Clinical gene therapy - first international conference. 24-26 January 2002, Groningen, the Netherlands

• Published in: IDrugs : the investigational drugs journal Vol. 5; no. 3; p. 209
• Main Author: Vandendriessche, Thiery C
• Format: Journal Article
• Language: English
• Published: England 01.03.2002
• ISSN: 1369-7056

The first International Conference on Clinical Gene Therapy focused primarily on gene therapy for cardiovascular disorders, genetic diseases (hemophilia, cystic fibrosis) and cancer, with particular emphasis on clinical trials and advanced preclinical studies. Recent improvements in vector technologies led to the first demonstration that gene therapy could cure a disease in a clinically relevant animal model of hemophilia.
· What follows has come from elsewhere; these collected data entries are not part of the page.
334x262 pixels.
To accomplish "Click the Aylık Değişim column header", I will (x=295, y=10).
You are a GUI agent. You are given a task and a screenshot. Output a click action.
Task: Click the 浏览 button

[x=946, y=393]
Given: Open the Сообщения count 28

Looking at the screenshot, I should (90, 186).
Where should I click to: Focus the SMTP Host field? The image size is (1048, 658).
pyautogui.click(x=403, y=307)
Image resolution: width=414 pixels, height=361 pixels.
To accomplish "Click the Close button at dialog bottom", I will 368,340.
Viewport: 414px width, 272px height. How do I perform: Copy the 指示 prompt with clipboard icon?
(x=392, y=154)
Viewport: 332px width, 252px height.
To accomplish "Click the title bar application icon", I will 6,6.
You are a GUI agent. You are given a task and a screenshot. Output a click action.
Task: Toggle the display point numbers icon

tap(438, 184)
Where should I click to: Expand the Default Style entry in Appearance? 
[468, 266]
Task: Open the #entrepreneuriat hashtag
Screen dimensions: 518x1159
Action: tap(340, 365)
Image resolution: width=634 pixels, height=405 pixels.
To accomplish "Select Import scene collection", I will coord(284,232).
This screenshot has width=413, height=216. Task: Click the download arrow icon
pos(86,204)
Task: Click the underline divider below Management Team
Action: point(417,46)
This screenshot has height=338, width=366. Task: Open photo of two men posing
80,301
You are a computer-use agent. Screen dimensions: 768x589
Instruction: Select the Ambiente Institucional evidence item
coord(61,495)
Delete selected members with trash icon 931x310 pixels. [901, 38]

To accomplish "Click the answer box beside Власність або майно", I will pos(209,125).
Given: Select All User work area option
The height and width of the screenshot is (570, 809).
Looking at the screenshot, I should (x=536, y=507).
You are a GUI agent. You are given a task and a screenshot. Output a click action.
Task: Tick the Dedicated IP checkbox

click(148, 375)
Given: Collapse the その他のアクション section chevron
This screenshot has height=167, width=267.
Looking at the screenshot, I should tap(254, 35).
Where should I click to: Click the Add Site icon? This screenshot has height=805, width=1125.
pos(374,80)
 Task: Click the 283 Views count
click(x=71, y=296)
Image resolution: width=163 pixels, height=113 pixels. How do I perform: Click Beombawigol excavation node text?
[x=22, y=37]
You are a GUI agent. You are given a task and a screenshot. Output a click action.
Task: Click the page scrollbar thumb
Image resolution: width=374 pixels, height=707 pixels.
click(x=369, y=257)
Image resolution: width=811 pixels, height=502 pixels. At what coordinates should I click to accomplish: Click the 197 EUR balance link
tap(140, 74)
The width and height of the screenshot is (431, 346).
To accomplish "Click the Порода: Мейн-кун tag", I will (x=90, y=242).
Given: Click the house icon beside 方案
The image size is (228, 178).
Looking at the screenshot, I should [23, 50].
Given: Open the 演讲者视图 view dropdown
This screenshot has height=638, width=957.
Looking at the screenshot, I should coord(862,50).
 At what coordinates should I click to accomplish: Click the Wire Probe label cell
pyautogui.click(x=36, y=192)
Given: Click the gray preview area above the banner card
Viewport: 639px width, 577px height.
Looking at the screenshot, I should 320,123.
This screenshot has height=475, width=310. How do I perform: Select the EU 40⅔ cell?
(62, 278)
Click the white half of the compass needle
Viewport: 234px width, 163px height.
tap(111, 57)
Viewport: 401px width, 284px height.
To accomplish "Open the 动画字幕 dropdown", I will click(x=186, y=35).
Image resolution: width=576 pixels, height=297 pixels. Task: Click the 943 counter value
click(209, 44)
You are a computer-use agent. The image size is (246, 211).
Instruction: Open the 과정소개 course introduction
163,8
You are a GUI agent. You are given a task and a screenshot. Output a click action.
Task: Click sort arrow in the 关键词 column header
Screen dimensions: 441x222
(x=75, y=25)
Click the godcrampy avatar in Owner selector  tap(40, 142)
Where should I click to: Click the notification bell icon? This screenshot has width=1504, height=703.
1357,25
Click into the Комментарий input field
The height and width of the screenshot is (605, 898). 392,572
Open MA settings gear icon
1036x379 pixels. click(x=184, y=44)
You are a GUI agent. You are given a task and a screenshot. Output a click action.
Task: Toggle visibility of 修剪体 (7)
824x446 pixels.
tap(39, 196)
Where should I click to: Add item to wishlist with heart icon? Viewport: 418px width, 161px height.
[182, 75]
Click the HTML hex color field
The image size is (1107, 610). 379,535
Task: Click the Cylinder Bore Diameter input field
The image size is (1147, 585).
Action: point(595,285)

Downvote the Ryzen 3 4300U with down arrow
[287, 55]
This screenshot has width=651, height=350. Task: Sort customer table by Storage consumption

This significant progress at the preclinical level, using both viral and non-viral vectors, paved the way for phase I clinical trials in patients suffering from hemophilia A. The first report on hemophilia A gene therapy using a non-viral ex vivo approach was encouraging and revealed modest improvements in clinical endpoints. The status of clinical gene therapy for the treatment of peripheral limb and myocardial ischemia by therapeutic angiogenesis was highlighted as showing an apparent increase in collateral development and reduced limb or myocardial ischemia in some patients. Gene therapy for cystic fibrosis turned out to be a much tougher nut to crack than initially assumed, and the hopes for, and hurdles faced by, gene therapy approaches for this disease were discussed. Phase III clinical trials using retroviral-based suicide gene therapy for cancer revealed no significant therapeutic benefit in patients suffering from glioblastoma multiforme. Nevertheless, new and promising approaches for cancer gene therapy are being developed that rely on the use of targetable vectors and conditionally replicating vectors that replicate specifically in cancer cells; this may overcome some of the bottlenecks of cancer gene therapy by improving therapeutic efficacy. Although few diseases have been treated effectively by gene therapy so far, the stage appears set for new and significant advances in clinical trials.